Jenazah warga Palestina yang tewas dalam serangan Israel tergeletak di halaman rumah sakit Al Shifa, di Kota Gaza, Minggu (12/11/2023). Foto: Ahmed El Mokhallalati/via REUTERS |
Dikutip dari Wafa, Kemenkes Palestina menyatakan
kesulitan untuk memperbaharui data korban selama tujuh hari terakhir. Akibat
dari terputusnya layanan komunikasi di Gaza akibat serangan Israel.
Data korban tewas tersebut bertambah sebanyak lebih
dari 200 orang dibandingkan laporan satu hari sebelumnya.
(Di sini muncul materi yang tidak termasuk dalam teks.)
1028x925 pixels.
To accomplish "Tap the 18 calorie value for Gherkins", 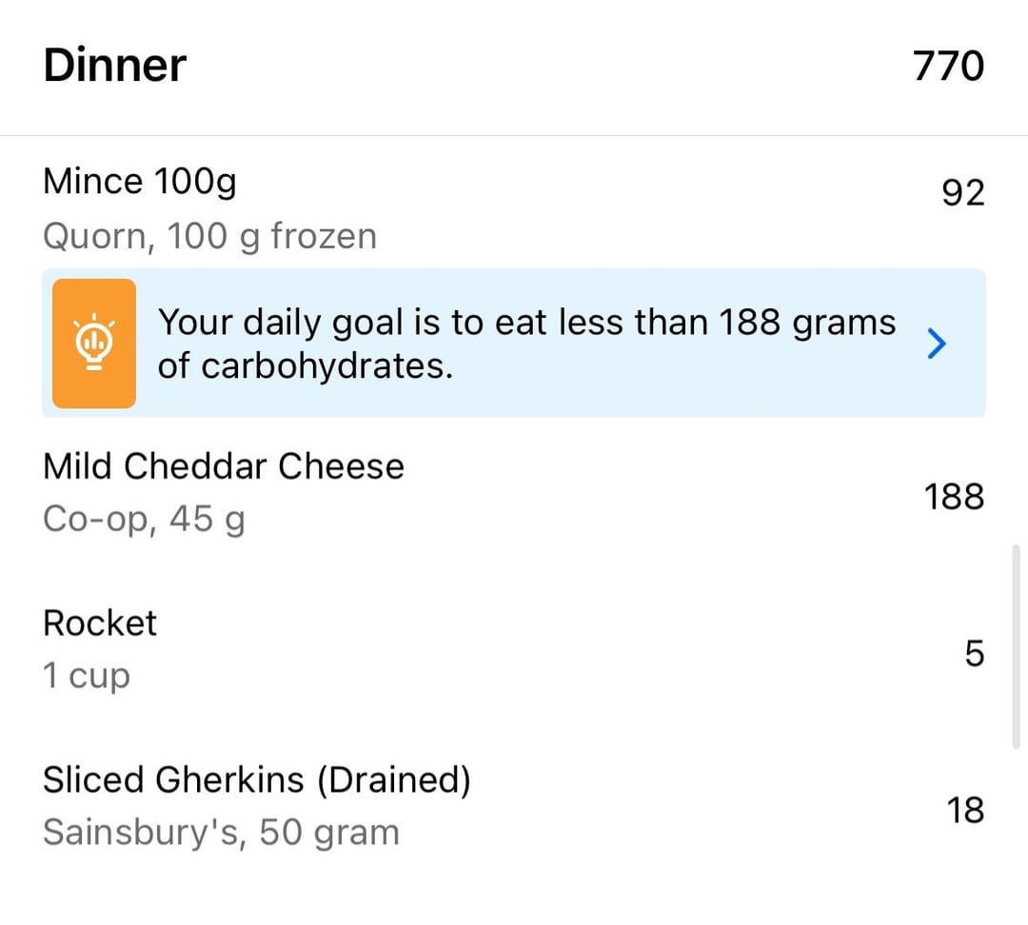I will (965, 810).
Pada 18 November,
dilaporkan korban tewas 12.200 orang, termasuk 5.000 di antaranya adalah
anak-anak, 3.250 wanita, dan 690 lansia.
Kemenkes Palestina mengatakan, bahwa para pengungsi
yang melarikan diri ke wilayah utara melaporkan melihat mayat-mayat berserakan
di tanah.
Dalam laporan tersebut disebutkan juga bahwa lebih
dari 4.000 warga sipil dilaporkan hilang, termasuk 2.000 di antaranya adalah
anak-anak.
Bulan Sabit Merah Palestina melaporkan bahwa mereka
tidak dapat merespons ratusan permintaan bantuan dan evakuasi korban luka atau
orang-orang yang terjebak di bawah reruntuhan, karena banyaknya permintaan.
Kementerian tersebut juga menyatakan sudah tidak ada
rumah sakit di Jalur Gaza yang dapat menampung bayi-bayi yang terluka dan
prematur yang terpaksa dievakuasi dari Rumah Sakit Al-Shifa.
Kementerian menyerukan intervensi segera oleh
organisasi internasional untuk memindahkan bayi yang terluka dan prematur dari
kompleks medis A-Shifa ke rumah sakit di Tepi Barat atau Mesir.
Antara tanggal 11 dan 18 November, 51 pasien,
termasuk empat bayi prematur, kehilangan nyawa mereka di Rumah Sakit Al-Shifa
karena pemadaman listrik karena kehabisan bahan bakar dan blokade yang
diberlakukan terhadap rumah sakit tersebut.